Markus Hess, a German citizen, was a computer prodigy and particularly effective hacker. Hess was recruited by the KGB to be an international spy with the objective of securing U.S. military information for the Soviets.
Contents |
Lawrence Berkeley Laboratory
Hess's hacking activities were discovered by Clifford Stoll, an astronomer turned systems administrator of the computer center of the Lawrence Berkeley Laboratory (LBL) in California. Stoll's first duty at his job was that of tracking an accounting error in the LBL system. Early in his investigation, Stoll was able to determine that the computer system at LBL had been compromised and that the hacker had obtained “root” or systems privileges. Such a security compromise was more important than the accounting error. Stoll was eventually able to figure out how the hacker had broken in and what the hacker's activities on the system were. LBL management considered attempting to seal off the system from this hacker, but Stoll and his colleagues convinced LBL’s management that such an approach would not be effective. Ultimately, they installed a honeypot to ensnare the hacker.
Getting in
Hess’s initial activities started at the University of Bremen in Germany through the German DATEX-P Network via satellite link or transatlantic cable to the Tymnet International Gateway. Tymnet was a "gateway" service that a user called into that routed him to any one of a number of computer systems that also used the service. Tymnet was one of a number of services available that provided local telephone numbers, where directly accessing the computer would have been a long distance call. Users normally used packet switching services like Tymnet for cost reasons. Once he accessed Tymnet, Hess branched out to the Jet Propulsion Laboratories in Pasadena, California and to the Tymnet Switching System. It was through this switching system that he accessed the LBL computers. Hess was able to attack 400 U.S. military computers by using LBL to “piggyback” to ARPANET and MILNET. ARPANET was a civilian wide area network created by the Department of Defense which would later become what we know now as the Internet. MILNET was its military counterpart.
Targets
The facilities that Hess hacked into included:
- SRI International - Menlo Park, California
- U.S. Army Darcom - Seckenheim, West Germany
- Fort Buckner Army Base - Okinawa, Japan
- U.S. Army 24th Infantry - Fort Stewart, Georgia
- U.S. Navy Coastal Systems Computer - Panama City, Florida
- U.S. Air Force - Ramstein Air Base, West Germany
- MIT MX Computer, Cambridge, Massachusetts
- OPTIMIS Database - The Pentagon
- Air Force Systems Command - El Segundo, California
- Anniston Army Depot - Anniston, Alabama
Tracking Hess & his capture
Stoll, with the help of local authorities, was able to trace the call to Tymnet switch in Oakland, California. Because the call came in from Oakland rather than from Berkeley, it was obvious that the hacker was not working locally. Tymnet officials helped LBL trace the various calls even though the hacker attempted to conceal where his calls originated from. Enlisting the aid of AT&T and the FBI, Stoll was eventually able to determine that the calls were being “piggybacked” across the United States though the origin of the call was from Hannover, Germany. Stoll was able to trap Hess by creating records of a bogus military project conducted on LBL computers. While the bogus information was convincing, the primary goal was simply to keep the hacker connected long enough to trace his connection, with the remote hope that the hacker might send a written request for further information listed as available in hard copy format.
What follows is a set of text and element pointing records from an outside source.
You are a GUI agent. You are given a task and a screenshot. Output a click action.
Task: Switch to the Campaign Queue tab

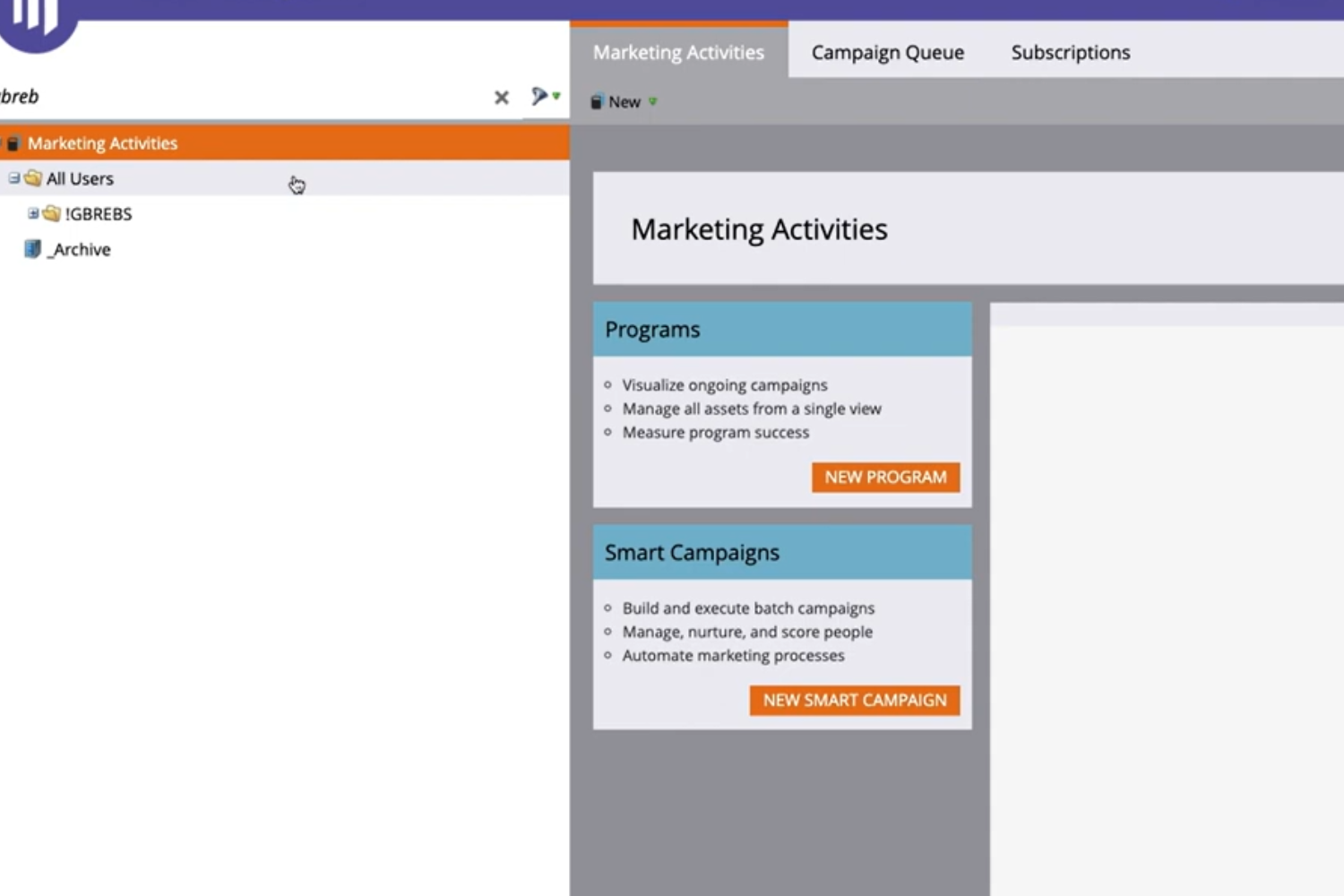coord(887,52)
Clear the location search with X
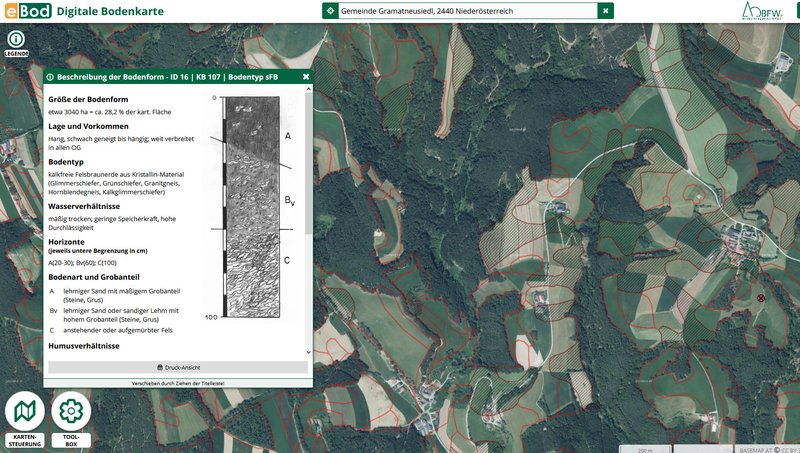This screenshot has width=800, height=453. point(605,11)
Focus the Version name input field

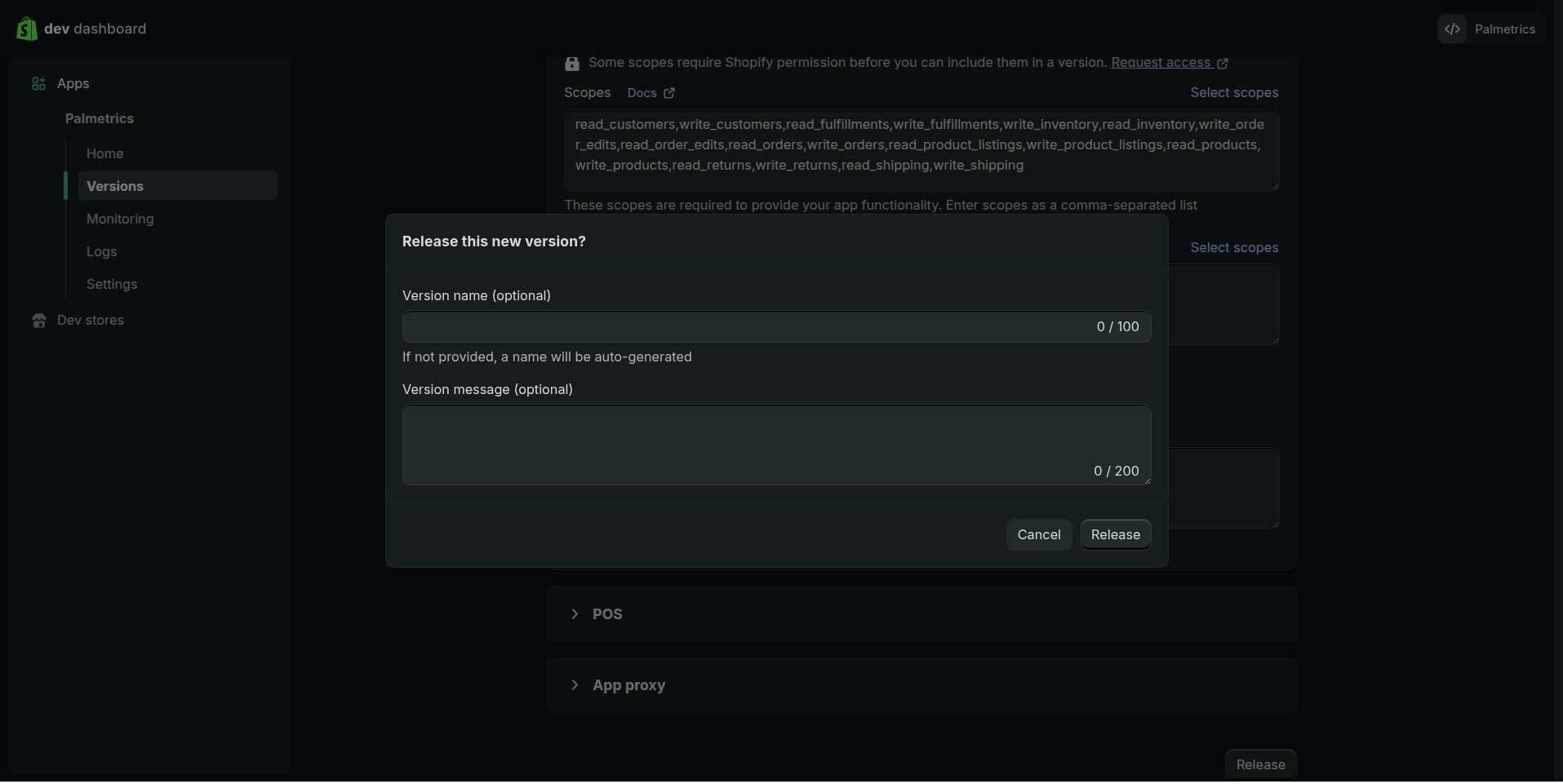(743, 326)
This simple technique worked. A request was received from a Pittsburgh address requesting the additional written information. At this time, this type of hacking was new and it was a challenge to get the cooperation of the FBI and the West German government. Eventually, the German authorities were able to break in and arrest Hess. Hess went to trial in 1990 and Stoll testified against him. Hess was found guilty of espionage and was sentenced to a one to three year prison sentence. Eventually, he was released on probation and currently writes networking software for a computer company in Germany. After Hess's conviction, Stoll wrote a book entitled The Cuckoo's Egg ISBN 0-7434-1146-3 about his efforts to track and locate Hess.